WHAT IS ASKED:
1. Reproduce the passage about the Melbourne tax protest word for word, everything from "I did go along" down to "other way round.".
2. Resume the passage about the Melbourne tax protest from the point where it stops.

SOURCE:
┄┄┄┄┄┄

I did go along to the protest in Melbourne this morning along with about another 500-600 souls. The biggest difference for me in comparison to the last time I had gone to protest something or other was that I happened to be wearing a suit and was hardly the only one thusly attired. I see from Andrew Bolt that we have been abused for our temerity in opposing such a tax but if anything, it is almost the other way round.

We are so used to incompetence in government, I think, and are so used to governments wasting our potential that there is a kind of so what about it all. Even though this is the big one, with a potential to hammerlock the Australian economy into a low growth trajectory for decades on end, there really wasn’t the outrage that it deserves.

I think it is just too complex. On the one side, you have all of these wonderful people out to save humankind from rising oceans and endless heat. On the other side, there we are, we poor tillers of the fields and hewers of water who would like the Government to show a bit of common sense. To charge down such a blind alley, without a clue where we will be five or ten years out if this tax is introduced – a tax that devastates our electricity generating capacity and drives productive activity offshore – without really looking at all of the options and looking at all of the potential for disaster, is unbelievable.

┄┄┄┄┄┄

STORED DATA:
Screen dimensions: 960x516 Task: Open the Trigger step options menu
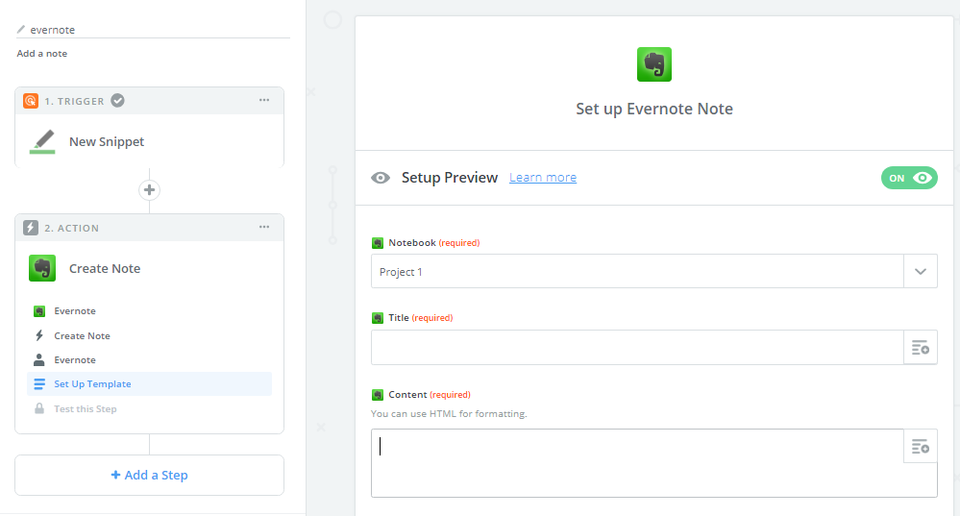(x=264, y=100)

┄┄┄┄┄┄

TASK-BY-TASK ANSWERS:
1.
I did go along to the protest in Melbourne this morning along with about another 500-600 souls. The biggest difference for me in comparison to the last time I had gone to protest something or other was that I happened to be wearing a suit and was hardly the only one thusly attired. I see from Andrew Bolt that we have been abused for our temerity in opposing such a tax but if anything, it is almost the other way round.

2.
Such middle class tax revolts are really not in our nature. These sorts of things really are the province of the left since if my personal attitude is any guide, there is no catharsis, no transcendence in such strolls down Bourke Street to listen to a bunch of speakers at Parliament House say the things we already know.

What is really clear, however, is what the polling must show. The Government is willing to take whatever heat it gets about straight out lying because they know something about how voting intentions will be affected by this carbon tax. You can see that the same polling results have been picked up by the Coalition since they are being so careful about how they approach this entire issue. And these are not just polls as in opinion of the person in the street, but are no doubt the result of market researcher focus groups where different arguments and approaches are tried out. In the end, our fellow citizens want something done about climate change, lemmings though they may be, and come hell or high water they are going to get it.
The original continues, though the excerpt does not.